Isolation and Characterization of Ruminal Yeast Strain with Probiotic Potential and Its Effects on Growth Performance, Nutrients Digestibility, Rumen Fermentation and Microbiota of Hu Sheep

Yeast strains are widely used in ruminant production. However, knowledge about the effects of rumen native yeasts on ruminants is limited. Therefore, this study aimed to obtain a rumen native yeast isolate and investigate its effects on growth performance, nutrient digestibility, rumen fermentation and microbiota in Hu sheep. Yeasts were isolated by picking up colonies from agar plates, and identified by sequencing the ITS sequences. One isolate belonging to Pichia kudriavzevii had the highest optical density among these isolates obtained. This isolate was prepared to perform an animal feeding trial. A randomized block design was used for the animal trial. Sixteen Hu sheep were randomly assigned to the control (CON, fed basal diet, n = 8) and treatment group (LPK, fed basal diet plus P. kudriavzevii, CFU = 8 × 10⁹ head/d, n = 8).
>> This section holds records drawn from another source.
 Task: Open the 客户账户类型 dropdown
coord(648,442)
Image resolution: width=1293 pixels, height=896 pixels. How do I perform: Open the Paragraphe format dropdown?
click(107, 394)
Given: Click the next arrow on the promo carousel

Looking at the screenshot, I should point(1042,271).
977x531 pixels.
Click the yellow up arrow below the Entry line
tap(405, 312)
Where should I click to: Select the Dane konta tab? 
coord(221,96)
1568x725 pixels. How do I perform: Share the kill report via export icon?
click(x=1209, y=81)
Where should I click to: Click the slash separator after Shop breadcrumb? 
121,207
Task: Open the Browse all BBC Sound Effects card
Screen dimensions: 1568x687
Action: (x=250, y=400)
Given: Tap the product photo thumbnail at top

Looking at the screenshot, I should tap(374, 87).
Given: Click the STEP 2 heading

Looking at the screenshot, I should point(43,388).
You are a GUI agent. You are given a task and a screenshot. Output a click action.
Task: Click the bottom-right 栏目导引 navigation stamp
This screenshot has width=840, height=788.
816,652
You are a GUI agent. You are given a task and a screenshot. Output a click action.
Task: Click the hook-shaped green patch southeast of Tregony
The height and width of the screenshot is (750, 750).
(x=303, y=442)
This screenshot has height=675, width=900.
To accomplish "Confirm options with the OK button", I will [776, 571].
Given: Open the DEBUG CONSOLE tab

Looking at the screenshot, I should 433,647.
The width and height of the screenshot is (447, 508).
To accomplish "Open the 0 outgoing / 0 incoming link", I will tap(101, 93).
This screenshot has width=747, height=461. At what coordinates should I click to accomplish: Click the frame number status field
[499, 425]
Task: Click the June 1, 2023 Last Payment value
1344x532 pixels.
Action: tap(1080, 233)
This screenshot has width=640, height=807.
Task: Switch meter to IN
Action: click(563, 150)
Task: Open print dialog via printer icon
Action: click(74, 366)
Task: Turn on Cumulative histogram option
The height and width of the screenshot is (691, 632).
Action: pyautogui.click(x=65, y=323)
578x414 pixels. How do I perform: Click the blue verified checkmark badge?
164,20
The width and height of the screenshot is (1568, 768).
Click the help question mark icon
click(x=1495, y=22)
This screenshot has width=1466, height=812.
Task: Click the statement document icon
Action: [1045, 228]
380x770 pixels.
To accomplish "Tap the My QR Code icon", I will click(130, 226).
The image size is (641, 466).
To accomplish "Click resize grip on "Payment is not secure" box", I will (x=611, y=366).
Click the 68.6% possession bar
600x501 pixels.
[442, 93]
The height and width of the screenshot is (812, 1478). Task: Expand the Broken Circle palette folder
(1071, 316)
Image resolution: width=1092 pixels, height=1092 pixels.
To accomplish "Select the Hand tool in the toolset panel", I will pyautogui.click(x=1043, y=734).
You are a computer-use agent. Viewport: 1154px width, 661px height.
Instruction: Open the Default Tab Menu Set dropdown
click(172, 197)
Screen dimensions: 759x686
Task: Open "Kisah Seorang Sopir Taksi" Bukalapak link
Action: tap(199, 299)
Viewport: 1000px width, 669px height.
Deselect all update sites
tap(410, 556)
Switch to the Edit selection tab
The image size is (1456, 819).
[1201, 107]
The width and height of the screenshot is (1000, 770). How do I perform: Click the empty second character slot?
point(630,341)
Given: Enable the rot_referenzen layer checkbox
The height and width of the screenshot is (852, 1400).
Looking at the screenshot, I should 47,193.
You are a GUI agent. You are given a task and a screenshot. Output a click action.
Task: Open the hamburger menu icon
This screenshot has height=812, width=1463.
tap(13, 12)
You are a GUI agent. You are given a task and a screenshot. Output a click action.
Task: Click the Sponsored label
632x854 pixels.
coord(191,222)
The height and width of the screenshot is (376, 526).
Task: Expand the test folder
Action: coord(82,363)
Sheep were housed individually and treated for 4 weeks. Compared to CON, LPK increased final body weight, nutrient digestibility and rumen acetate concentration and acetate-to-propionate ratio in sheep. The results of Illumina MiSeq PE 300 sequencing showed that LPK increased the relative abundance of lipolytic bacteria (Anaerovibrio spp. and Pseudomonas spp.) and probiotic bacteria (Faecalibacterium spp. and Bifidobacterium spp.). For rumen eukaryotes, LPK increased the genera associated with fiber degradation, including protozoan Polyplastron and fungus Pichia. Our results discovered that rumen native yeast isolate P. kudriavzevii might promote the digestion of fibers and lipids by modulating specific microbial populations with enhancing acetate-type fermentation.